Il y a, d’une part, les personnes atteintes de la maladie cœliaque, dont l’intolérance au gluten est avérée, et d’autre part, des milliers de personnes qui se déclarent intolérantes aux protéines du blé. Des chercheurs de l’Inra se sont penchés sur le microbiote de ces consommateurs qui se détournent du pain et des pâtes. Tout d’abord, ils ont remarqué que les personnes au régime sans gluten présentent un sérieux déséquilibre du microbiote. Les populations de bactéries bénéfiques (bifidobactéries, lactobacilles) chutent de façon dramatique. En effet, le gluten constitue l’un de leurs aliments habituels. Ce régime réduit aussi les apports en fibres, qui, elles aussi, nourrissent le microbiote. Résultat de cette dysbiose : une modification de la production d’acides gras à courte chaîne (AGCC), dont les effets bénéfiques sur le système immunitaire et cardiovasculaire sont bien connus. Le régime sans gluten n’est donc pas sans conséquences. Mais alors, pourquoi ces personnes affirment-elles se sentir mieux ? Est-ce réellement la suppression du gluten ? Ou est-ce qu’en diminuant l’apport en fibres, elles réduisent aussi certains symptômes liés à la digestion ? La question reste ouverte, dans l’attente de nouveaux résultats.

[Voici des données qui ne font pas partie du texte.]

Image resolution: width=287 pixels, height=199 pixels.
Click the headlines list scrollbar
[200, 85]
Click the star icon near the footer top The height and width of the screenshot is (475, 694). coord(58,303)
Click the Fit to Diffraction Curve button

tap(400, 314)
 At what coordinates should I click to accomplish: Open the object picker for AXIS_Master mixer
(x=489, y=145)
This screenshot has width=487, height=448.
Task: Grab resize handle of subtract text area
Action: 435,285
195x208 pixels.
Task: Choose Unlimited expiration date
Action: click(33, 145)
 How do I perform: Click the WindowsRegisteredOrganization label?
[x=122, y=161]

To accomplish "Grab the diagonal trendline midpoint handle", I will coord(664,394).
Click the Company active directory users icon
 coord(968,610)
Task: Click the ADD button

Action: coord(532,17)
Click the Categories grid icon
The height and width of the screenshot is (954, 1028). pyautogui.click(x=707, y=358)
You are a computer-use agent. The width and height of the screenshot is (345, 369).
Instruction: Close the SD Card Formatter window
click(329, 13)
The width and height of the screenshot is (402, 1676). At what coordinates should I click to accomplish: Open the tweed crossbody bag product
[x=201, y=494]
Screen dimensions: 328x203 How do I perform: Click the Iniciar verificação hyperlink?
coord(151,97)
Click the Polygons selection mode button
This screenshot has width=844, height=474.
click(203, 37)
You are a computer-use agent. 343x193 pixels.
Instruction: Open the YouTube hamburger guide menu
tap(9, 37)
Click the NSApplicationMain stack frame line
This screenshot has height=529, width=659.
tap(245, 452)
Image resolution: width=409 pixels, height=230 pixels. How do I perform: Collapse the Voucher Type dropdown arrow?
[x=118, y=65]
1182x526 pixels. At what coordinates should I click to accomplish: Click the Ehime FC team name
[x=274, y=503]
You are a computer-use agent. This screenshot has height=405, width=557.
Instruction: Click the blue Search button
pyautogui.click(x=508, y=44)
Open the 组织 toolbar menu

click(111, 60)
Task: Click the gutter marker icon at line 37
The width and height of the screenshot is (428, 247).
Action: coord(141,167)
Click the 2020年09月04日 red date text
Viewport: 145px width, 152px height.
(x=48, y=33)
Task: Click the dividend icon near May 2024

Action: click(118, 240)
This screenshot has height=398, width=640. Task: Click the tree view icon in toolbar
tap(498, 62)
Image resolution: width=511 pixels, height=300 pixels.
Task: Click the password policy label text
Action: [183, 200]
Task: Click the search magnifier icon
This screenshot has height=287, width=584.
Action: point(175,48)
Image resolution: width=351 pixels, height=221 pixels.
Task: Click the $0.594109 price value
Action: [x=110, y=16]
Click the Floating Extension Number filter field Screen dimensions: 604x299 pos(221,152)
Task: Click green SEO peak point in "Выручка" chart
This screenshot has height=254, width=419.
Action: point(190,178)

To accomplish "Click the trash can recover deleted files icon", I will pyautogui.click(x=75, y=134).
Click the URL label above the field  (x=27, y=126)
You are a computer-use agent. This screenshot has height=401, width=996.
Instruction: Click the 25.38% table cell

Vache. © Inra, NICOLAS Bertrand

LES VACHES, USINES À GAZ

Pas de vache sans microbiote : les micro-organismes de leur tube digestif leur sont aussi vitaux que le coeur ou le foie. En effet, c’est le microbiote qui réalise l’exploit biochimique de transformer un aliment aussi pauvre et indigeste que le fourrage en énergie et nutriments. Ce microbiote est particulièrement riche et diversifié : en plus des bactéries, on y trouve des champignons anaérobies et des protozoaires, qui, eux aussi, contribuent à la digestion. Il existe également un groupe de microbes qui fait beaucoup parler de lui. Il s’agit des archées méthanogènes, qui, comme leur nom l’indique, produisent du méthane lors de la digestion. Or, 14 % des émissions des gaz à effet de serre, dont le méthane, sont dues à l’élevage. Voilà pourquoi les chercheurs de l’Inra tentent de mieux comprendre la digestion des ruminants et la place des méthanogènes dans ce processus.

 

Vers des vaches plus vertes

Les archées méthanogènes se trouvent à la fin de la chaîne de digestion et produisent du méthane à partir du substrat que leur fournissent d’autres micro-organismes. Les chercheurs de l’Inra ont montré qu’en ajoutant dans la ration des vaches des lipides, de l’huile de lin par exemple, la production de méthane chutait jusqu’à 20 % sans altérer le bien-être ni la productivité des vaches. Les lipides sont toxiques pour certains microbes, dont les protozoaires, et la diminution de leur population joue directement sur l’activité des méthanogènes. Intérêt supplémentaire de l’huile de lin : le lait des vaches ainsi nourries est enrichi en oméga-3 et autres acides gras bénéfiques. Mais les chercheurs planchent aussi sur d’autres idées. Par exemple, moduler l’implantation du microbiote à la naissance des veaux afin de réduire la part des méthanogènes dont le but est d’aller vers un microbiote stable et peu émetteur de gaz et ceci, dès de le début de la vie de l’animal. On obtiendrait ainsi des vaches aussi vertes que la prairie qu’elles broutent.